◆ What the task requires
Which lines in the entries below contain the string "every"? Show each of them in full.

◆ Records supplied

========

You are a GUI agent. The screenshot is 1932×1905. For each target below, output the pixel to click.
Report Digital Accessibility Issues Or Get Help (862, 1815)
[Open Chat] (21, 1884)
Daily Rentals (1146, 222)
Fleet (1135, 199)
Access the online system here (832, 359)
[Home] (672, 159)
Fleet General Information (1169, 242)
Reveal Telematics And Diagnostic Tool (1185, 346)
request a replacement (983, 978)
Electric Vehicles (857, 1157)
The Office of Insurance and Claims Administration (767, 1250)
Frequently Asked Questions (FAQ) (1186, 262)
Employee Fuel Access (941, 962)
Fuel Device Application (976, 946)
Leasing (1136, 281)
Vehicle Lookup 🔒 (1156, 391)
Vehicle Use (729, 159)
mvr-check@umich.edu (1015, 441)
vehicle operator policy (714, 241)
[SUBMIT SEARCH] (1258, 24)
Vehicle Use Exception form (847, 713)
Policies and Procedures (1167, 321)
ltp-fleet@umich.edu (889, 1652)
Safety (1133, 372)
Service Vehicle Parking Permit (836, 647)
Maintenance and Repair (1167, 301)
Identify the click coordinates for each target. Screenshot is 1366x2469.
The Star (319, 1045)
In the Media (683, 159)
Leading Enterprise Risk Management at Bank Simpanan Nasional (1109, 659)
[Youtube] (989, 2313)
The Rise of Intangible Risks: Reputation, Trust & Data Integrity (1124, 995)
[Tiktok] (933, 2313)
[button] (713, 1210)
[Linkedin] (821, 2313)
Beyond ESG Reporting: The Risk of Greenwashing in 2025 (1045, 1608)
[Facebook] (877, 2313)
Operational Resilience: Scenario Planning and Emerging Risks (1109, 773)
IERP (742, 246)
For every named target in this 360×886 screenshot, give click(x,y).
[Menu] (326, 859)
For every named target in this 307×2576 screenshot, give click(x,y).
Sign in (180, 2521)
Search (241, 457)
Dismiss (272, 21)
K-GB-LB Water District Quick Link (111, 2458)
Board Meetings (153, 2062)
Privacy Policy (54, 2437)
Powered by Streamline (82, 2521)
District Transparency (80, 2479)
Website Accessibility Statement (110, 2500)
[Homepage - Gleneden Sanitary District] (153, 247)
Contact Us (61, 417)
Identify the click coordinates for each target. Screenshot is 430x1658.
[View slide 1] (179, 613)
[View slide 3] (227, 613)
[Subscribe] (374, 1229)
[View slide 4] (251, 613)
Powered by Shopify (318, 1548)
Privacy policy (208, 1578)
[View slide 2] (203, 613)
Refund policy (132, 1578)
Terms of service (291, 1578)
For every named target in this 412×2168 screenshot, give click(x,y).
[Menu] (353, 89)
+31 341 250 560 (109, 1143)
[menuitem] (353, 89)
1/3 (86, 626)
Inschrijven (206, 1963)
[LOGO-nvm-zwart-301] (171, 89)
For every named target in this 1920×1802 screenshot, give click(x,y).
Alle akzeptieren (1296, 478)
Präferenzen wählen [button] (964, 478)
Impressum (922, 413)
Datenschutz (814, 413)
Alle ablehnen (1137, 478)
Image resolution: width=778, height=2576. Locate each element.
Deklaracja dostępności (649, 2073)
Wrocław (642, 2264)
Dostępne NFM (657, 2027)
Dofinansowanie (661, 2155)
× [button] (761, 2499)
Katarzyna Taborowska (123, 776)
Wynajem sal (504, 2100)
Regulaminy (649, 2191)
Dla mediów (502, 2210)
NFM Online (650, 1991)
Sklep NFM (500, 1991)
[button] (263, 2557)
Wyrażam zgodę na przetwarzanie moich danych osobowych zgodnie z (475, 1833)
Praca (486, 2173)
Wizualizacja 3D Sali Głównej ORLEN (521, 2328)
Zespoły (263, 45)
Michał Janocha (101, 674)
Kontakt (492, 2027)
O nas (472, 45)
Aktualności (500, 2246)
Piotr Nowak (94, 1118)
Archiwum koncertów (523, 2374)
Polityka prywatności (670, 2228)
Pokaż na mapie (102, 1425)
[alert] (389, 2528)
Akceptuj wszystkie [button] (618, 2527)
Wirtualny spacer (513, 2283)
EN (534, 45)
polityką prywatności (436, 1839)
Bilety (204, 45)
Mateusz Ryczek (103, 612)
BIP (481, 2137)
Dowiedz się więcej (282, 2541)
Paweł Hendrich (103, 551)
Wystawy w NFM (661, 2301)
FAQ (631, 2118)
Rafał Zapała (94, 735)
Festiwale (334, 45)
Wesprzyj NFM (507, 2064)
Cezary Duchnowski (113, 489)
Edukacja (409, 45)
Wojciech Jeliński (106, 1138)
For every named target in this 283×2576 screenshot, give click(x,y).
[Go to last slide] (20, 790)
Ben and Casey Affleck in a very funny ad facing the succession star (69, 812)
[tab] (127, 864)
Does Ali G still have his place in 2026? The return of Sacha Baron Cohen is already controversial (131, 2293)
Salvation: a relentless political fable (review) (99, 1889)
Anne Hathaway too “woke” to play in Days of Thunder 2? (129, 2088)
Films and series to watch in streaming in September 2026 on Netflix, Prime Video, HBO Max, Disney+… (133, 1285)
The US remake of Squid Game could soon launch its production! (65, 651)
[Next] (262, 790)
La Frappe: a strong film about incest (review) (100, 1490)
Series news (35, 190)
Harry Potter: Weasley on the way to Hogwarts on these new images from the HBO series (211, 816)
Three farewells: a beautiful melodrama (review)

========

◆ Expected answer
For every named target in this 360×886 screenshot, give click(x,y).
For every named target in this 307×2576 screenshot, give click(x,y).
For every named target in this 412×2168 screenshot, give click(x,y).
For every named target in this 1920×1802 screenshot, give click(x,y).
For every named target in this 283×2576 screenshot, give click(x,y).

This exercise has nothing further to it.